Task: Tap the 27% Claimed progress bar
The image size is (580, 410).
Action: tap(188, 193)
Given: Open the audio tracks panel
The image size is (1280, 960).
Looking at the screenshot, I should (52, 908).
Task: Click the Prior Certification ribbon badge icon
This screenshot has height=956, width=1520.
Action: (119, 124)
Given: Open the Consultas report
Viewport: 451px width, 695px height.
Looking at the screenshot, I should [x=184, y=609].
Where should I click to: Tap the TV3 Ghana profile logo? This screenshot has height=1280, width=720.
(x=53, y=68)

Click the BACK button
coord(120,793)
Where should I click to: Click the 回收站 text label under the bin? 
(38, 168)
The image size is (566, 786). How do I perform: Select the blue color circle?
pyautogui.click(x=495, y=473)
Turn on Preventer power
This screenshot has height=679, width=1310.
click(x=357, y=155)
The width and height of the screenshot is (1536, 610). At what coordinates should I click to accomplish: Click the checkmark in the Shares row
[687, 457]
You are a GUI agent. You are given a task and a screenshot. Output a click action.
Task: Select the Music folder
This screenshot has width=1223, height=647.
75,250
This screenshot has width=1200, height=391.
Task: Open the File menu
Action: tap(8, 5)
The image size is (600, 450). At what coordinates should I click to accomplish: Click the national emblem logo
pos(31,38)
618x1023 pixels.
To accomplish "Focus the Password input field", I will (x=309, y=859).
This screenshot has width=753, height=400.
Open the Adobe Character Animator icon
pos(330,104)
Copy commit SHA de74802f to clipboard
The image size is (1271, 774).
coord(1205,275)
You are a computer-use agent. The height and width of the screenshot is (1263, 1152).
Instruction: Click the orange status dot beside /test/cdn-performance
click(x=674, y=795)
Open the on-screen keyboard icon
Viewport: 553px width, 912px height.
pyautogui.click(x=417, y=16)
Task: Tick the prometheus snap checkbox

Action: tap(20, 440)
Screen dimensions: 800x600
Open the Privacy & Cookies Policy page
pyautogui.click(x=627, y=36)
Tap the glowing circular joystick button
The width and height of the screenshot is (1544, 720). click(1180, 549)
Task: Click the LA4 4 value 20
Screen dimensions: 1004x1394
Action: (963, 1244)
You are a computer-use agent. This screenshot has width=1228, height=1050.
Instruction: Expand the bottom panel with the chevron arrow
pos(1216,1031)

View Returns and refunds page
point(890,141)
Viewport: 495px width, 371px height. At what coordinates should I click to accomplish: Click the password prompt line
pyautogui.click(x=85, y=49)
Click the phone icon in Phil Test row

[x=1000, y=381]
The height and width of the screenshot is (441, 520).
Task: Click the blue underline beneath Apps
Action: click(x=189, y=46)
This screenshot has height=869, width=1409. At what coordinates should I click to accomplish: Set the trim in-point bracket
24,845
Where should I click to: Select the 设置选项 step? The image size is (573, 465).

GOAL OF THE EXERCISE
Reproduce each line of the data without any change.

SOLUTION
Task: Tap the 27% Claimed progress bar
The image size is (580, 410).
Action: tap(188, 193)
Given: Open the audio tracks panel
The image size is (1280, 960).
Looking at the screenshot, I should (52, 908).
Task: Click the Prior Certification ribbon badge icon
This screenshot has height=956, width=1520.
Action: (119, 124)
Given: Open the Consultas report
Viewport: 451px width, 695px height.
Looking at the screenshot, I should [x=184, y=609].
Where should I click to: Tap the TV3 Ghana profile logo? This screenshot has height=1280, width=720.
(x=53, y=68)

Click the BACK button
coord(120,793)
Where should I click to: Click the 回收站 text label under the bin? 
(38, 168)
The image size is (566, 786). How do I perform: Select the blue color circle?
pyautogui.click(x=495, y=473)
Turn on Preventer power
This screenshot has height=679, width=1310.
click(x=357, y=155)
The width and height of the screenshot is (1536, 610). At what coordinates should I click to accomplish: Click the checkmark in the Shares row
[687, 457]
You are a GUI agent. You are given a task and a screenshot. Output a click action.
Task: Select the Music folder
This screenshot has width=1223, height=647.
75,250
This screenshot has width=1200, height=391.
Task: Open the File menu
Action: tap(8, 5)
The image size is (600, 450). At what coordinates should I click to accomplish: Click the national emblem logo
pos(31,38)
618x1023 pixels.
To accomplish "Focus the Password input field", I will (x=309, y=859).
This screenshot has width=753, height=400.
Open the Adobe Character Animator icon
pos(330,104)
Copy commit SHA de74802f to clipboard
The image size is (1271, 774).
coord(1205,275)
You are a computer-use agent. The height and width of the screenshot is (1263, 1152).
Instruction: Click the orange status dot beside /test/cdn-performance
click(x=674, y=795)
Open the on-screen keyboard icon
Viewport: 553px width, 912px height.
pyautogui.click(x=417, y=16)
Task: Tick the prometheus snap checkbox

Action: tap(20, 440)
Screen dimensions: 800x600
Open the Privacy & Cookies Policy page
pyautogui.click(x=627, y=36)
Tap the glowing circular joystick button
The width and height of the screenshot is (1544, 720). click(1180, 549)
Task: Click the LA4 4 value 20
Screen dimensions: 1004x1394
Action: (963, 1244)
You are a computer-use agent. This screenshot has width=1228, height=1050.
Instruction: Expand the bottom panel with the chevron arrow
pos(1216,1031)

View Returns and refunds page
point(890,141)
Viewport: 495px width, 371px height. At what coordinates should I click to accomplish: Click the password prompt line
pyautogui.click(x=85, y=49)
Click the phone icon in Phil Test row

[x=1000, y=381]
The height and width of the screenshot is (441, 520).
Task: Click the blue underline beneath Apps
Action: click(x=189, y=46)
This screenshot has height=869, width=1409. At what coordinates should I click to accomplish: Set the trim in-point bracket
24,845
Where should I click to: Select the 设置选项 step? The image size is (573, 465).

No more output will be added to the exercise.